Indian GDP grows at 9.3% during April-June of 2007
Continuing the upswing on the strength of the good showing by manufacturing sector, the economy grew by 9.3 per cent during the April-June quarter of the current financial year, when comapred to 9.6 per cent recorded during comparable period last year. India continues to be the second fastest growing economy after China which grew by 11.5% over the same period. India is now a $1 trillion economy after a growth spurt in the past four years second only to China's hot pace of expansion among major economies.
The highlights of the growth story are
- The manufacturing sector grew by 11.9 per cent which is lower than 12.3 per cent recorded during the first quarter of 2006-07.
- The services sector too maintained double digit growth, as demand, in particular, for telecommunications services, residential apartments and office space, air travel and financial services continued to rise. Trade, hotels, transport and communication registered a growth rate of 12 per cent. And, maintaining the trend seen in recent years, “trade, hotels, transport and communication” accounted for a fourth of the GDP (26.8%).

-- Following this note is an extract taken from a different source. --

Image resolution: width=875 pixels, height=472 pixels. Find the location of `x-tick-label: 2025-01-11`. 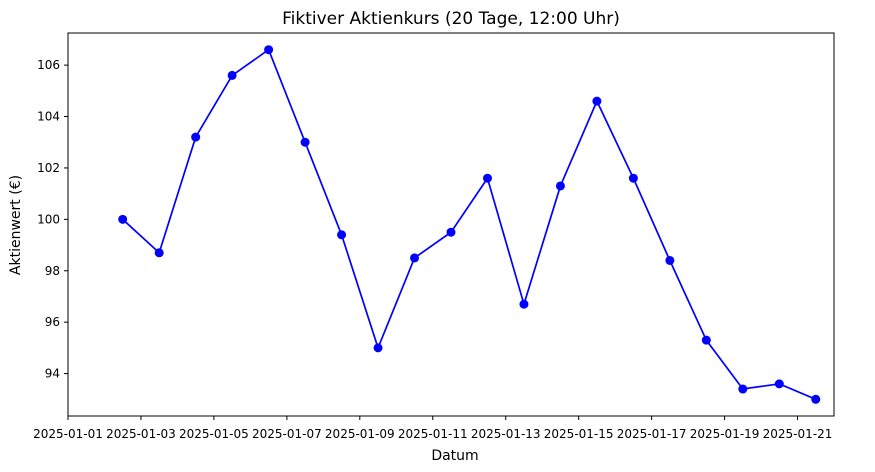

- Growth in agriculture, forestry and fishing was 3.8 per cent, compared to 2.8% in the same period last year. That notwithstanding, the share of agriculture in the total domestic output continues to decline. Indeed, the value of output of “agriculture, forestry & fishing” declined to 17.7% in the quarter under review, from 18.6% in the corresponding period of 2006-07.
- Mining and quarrying sector grew by 3.2 per cent.
- Finance, insurance, real estate and business services grew at 11 per cent during the quarter.
- The wholesale price index for food articles, fish, minerals, manufactured products, electricity and all commodities has risen by 8 per cent, 3.4 per cent, 13 per cent, 5.7 per cent, 2.4 per cent and 5.4 per cent respectively during the quarter.
- The consumer price index for industrial workers rose 6.3 per cent in the quarter.
The forecast for full year remains largely optimistic: finance minister P Chidambaram expects growth in the full year to be 9%, making it third successive year of about 9% growth. His argument being that growth has been driven by domestic consumption and investments. In the coming months, however, economists expect the growth rate to dip a little and close the year around the 9% mark. The Reserve Bank of India, in contrast, is relatively conservative, maintaining that the real GDP growth this fiscal would be 8.5%.